Book Jacket: The Birds That Audubon Missed

the birds that audubon missed by Kenn Kaufman

Raging ambition. Towering egos. Heroic effort combined with plagiarism, theft, exaggeration, and fraud. This was the state of bird study in eastern North America during the early 1800s, as a handful of intrepid men raced to find the last few birds that were still unknown to science. The most famous name in the bird world was John James Audubon, who painted spectacular portraits of birds. But although his images were beautiful, creating great art was not his main goal.
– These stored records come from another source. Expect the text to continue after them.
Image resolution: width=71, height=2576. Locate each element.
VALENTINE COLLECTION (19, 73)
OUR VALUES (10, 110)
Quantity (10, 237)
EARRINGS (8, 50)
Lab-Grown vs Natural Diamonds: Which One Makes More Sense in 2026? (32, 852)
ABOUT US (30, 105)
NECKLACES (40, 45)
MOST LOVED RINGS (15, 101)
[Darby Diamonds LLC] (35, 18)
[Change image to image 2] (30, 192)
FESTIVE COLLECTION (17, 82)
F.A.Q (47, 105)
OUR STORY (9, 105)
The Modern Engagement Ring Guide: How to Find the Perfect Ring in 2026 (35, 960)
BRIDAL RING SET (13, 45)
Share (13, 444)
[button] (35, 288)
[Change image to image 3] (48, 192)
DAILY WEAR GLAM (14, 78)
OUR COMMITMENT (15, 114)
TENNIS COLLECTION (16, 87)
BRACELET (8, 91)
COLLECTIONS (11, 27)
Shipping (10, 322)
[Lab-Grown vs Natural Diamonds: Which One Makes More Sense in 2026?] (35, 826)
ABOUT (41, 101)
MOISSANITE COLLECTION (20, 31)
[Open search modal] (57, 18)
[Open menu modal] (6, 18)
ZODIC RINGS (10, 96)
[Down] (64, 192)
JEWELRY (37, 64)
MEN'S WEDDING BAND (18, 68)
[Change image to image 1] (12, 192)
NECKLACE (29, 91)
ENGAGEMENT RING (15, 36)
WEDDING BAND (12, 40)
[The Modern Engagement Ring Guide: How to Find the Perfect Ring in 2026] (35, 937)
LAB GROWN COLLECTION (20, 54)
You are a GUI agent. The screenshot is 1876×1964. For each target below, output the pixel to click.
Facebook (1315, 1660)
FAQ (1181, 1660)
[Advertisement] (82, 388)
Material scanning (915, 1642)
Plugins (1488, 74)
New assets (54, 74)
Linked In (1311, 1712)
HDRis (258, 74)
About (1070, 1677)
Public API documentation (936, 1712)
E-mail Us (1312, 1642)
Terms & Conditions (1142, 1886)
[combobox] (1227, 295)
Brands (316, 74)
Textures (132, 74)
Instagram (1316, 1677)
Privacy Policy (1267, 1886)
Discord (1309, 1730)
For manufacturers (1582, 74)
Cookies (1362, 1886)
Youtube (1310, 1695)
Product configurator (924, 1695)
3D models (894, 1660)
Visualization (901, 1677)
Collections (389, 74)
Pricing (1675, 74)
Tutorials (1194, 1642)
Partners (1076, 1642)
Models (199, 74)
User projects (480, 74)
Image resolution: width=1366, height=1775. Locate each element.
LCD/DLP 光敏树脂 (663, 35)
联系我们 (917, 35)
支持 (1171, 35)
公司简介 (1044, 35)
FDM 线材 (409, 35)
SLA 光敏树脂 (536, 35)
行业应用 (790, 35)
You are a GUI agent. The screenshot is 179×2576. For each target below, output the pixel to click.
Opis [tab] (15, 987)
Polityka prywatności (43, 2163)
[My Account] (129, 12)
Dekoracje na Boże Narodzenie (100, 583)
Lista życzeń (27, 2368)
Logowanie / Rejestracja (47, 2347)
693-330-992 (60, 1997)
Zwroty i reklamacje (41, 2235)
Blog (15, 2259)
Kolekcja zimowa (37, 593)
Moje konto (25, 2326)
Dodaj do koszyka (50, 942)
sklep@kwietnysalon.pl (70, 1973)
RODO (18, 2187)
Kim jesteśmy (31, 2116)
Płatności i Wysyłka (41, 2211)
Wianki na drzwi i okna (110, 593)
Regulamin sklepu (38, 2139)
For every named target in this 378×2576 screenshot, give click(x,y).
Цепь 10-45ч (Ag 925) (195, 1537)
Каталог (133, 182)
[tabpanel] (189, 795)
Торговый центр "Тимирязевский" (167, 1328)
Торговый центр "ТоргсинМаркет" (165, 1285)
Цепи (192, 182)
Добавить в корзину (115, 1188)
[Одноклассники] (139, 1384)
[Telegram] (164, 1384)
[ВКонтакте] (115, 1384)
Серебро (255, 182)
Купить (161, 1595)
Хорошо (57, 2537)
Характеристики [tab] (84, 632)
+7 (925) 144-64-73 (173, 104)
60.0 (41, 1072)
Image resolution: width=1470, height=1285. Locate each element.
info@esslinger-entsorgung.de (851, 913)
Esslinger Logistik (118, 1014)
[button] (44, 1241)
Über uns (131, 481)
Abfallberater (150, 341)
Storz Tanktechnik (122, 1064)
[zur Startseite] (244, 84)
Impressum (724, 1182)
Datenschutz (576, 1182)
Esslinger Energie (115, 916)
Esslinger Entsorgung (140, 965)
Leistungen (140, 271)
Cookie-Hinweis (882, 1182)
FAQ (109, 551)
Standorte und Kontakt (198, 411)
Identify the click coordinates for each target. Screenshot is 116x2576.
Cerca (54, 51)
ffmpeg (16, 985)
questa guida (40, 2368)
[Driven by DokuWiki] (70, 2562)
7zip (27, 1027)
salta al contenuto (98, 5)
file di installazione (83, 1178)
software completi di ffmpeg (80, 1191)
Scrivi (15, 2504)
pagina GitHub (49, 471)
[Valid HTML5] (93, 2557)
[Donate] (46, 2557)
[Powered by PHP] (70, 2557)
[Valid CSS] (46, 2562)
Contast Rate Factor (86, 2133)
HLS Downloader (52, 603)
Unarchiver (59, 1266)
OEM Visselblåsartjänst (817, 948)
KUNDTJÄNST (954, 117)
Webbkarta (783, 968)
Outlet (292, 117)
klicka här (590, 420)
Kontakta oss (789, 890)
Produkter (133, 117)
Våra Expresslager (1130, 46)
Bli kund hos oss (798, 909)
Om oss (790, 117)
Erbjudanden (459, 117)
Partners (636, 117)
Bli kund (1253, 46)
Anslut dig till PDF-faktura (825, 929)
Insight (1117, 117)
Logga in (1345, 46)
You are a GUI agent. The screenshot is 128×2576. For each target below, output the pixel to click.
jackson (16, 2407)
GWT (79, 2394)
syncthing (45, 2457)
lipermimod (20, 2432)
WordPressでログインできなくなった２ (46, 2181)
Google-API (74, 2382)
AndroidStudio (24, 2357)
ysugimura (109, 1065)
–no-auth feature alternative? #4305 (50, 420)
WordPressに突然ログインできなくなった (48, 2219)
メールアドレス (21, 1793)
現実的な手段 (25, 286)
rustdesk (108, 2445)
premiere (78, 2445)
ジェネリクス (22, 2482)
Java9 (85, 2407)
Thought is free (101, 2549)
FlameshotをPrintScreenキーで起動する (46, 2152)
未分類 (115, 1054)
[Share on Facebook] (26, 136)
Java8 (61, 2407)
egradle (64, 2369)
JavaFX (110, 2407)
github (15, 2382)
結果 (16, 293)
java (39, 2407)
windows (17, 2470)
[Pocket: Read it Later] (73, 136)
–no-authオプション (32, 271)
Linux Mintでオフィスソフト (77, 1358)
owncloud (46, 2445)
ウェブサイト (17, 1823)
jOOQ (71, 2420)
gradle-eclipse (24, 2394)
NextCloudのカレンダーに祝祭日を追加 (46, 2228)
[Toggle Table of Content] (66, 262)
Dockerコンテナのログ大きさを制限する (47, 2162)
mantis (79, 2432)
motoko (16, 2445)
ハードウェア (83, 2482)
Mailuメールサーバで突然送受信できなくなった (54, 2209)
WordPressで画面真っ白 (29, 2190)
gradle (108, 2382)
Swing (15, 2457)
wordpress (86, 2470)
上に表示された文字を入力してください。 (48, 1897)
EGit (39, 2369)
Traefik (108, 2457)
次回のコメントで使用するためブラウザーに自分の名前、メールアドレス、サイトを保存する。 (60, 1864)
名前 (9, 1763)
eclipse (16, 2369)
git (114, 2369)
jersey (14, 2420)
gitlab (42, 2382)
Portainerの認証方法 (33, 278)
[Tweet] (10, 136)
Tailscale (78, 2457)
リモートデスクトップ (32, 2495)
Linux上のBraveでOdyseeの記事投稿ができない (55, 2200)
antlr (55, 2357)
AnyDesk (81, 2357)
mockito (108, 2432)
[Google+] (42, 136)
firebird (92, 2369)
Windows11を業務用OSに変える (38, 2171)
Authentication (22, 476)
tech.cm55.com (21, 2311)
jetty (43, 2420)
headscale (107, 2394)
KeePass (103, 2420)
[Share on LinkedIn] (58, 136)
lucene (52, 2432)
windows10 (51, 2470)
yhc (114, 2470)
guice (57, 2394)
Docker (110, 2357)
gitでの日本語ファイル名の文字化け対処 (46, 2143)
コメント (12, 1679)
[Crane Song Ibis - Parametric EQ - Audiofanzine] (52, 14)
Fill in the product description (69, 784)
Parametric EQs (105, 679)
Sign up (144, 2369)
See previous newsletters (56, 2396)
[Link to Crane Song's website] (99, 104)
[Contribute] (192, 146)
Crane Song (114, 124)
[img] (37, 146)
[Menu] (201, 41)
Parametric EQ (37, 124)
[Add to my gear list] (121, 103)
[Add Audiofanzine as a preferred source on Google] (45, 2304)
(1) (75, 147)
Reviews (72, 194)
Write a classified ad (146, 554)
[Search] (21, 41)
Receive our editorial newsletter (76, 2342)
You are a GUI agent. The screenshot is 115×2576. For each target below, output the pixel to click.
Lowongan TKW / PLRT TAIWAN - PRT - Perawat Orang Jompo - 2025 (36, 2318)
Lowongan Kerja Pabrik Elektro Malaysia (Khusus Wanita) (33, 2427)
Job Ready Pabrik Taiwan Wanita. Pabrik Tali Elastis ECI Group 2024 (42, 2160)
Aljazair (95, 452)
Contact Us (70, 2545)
Instead, he aimed to illustrate (and write about) as many different species as possible, obsessed with trying to outdo his rivals. George Ord held a bitter grudge against Audubon for years, claiming he had faked much of his information and his scientific claims. A few of Audubon's birds were pure fiction, and some of his writing was invented or plagiarized. Other naturalists of the era, including Charles Bonaparte (nephew of Napoleon), John Townsend, and Thomas Nuttall, also became entangled in the scientific derby, as they stumbled toward an understanding of the natural world--an endeavor that continues to this day. Despite this intense competition, a few species--including some surprisingly common songbirds, hawks, sandpipers, and more--managed to evade discovery for years. Here, renowned bird expert and artist Kenn Kaufman explores this period in history from a new angle, by considering the birds these people discovered and, especially, the ones they missed. Kaufman has created portraits of the birds that Audubon never saw, attempting to paint them in that artist's own stunning style, showing how our understanding of birds continues to gain clarity, even as some mysteries persist from Audubon's time until ours.